A final point of contention regarding the MELD relates to the prioritization of patients listed with hepatocellular carcinoma (HCC). HCC most commonly arises in the setting of chronic viral hepatitis with liver transplantation offering the best chance at cure and long-term survival. However, underlying liver function often remains well preserved in these patients. Without clinical or biochemical decompensation, these patients traditionally had low CTP scores while accumulating years on the waiting list and frequently developed growth and spread of their tumors to the point where they were no longer transplant candidates. Recognizing that liver transplantation is the treatment of choice for patients with localized, unresectable HCC, UNOS attempted to compensate for the low CTP scores of these patients by assigning them priority status 2B in the pre-MELD era.13 Despite this prioritization, DDLT remained uncommon in these HCC candidates.

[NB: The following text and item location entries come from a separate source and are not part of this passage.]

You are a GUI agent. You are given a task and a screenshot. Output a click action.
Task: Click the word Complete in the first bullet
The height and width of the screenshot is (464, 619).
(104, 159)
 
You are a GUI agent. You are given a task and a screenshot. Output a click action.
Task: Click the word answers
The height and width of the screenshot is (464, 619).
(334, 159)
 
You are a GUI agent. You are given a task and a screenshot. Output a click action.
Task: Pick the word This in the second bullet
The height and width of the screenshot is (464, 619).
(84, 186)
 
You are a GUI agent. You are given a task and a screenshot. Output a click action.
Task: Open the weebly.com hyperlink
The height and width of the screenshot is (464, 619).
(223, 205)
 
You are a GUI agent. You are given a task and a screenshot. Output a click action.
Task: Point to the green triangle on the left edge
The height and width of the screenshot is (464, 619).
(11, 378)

The conversion to MELD scores in 2002 maintained special priority for HCC patients because, like the CTP score, the MELD score of these individuals was typically quite low. Candidates with stage T1 and T2 disease were assigned MELD scores of 24 and 29, respectively. Under this new system, the HCC transplant rate increased, with more than 87% of HCC patients receiving transplant within 3 months of listing.13 This dramatic rise triggered concern of excessive prioritization for HCC candidates, and in February, 2003, UNOS decreased the priority MELD score for stage T1 and T2 patients to 20 and 24, respectively.

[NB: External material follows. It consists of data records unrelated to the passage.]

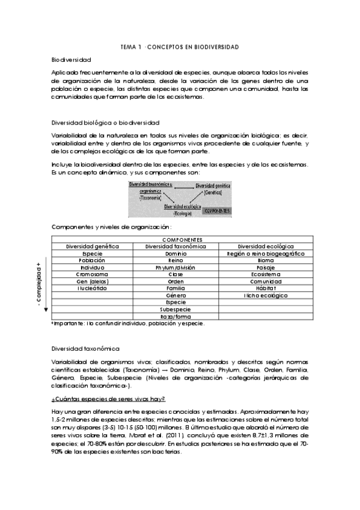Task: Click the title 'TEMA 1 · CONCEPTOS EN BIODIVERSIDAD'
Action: pyautogui.click(x=180, y=46)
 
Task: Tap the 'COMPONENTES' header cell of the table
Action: pyautogui.click(x=182, y=239)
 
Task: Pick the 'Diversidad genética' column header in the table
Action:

Currently, HCC candidates average 0.69 years of listing prior to DDLT, a significant decrease compared to 2.28 years pre-MELD. Five-month waiting list survival has also improved in these patients from 90.3% pre-MELD to 95.7% post-MELD (P<0.001), and 5-month post-DDLT survival remains unchanged.13 While there is no doubt that the MELD-based allocation system has benefited HCC candidates, questions remain about the impact that prioritizing HCC has made on patients with end stage liver disease of other etiologies. As noted earlier, overall waiting list mortality has improved in the post-MELD era, but could the priority assigned to HCC really be having a negative impact on non-HCC candidates? The post-MELD waiting time and pre- and post-transplant survival of patients without HCC remains to be investigated.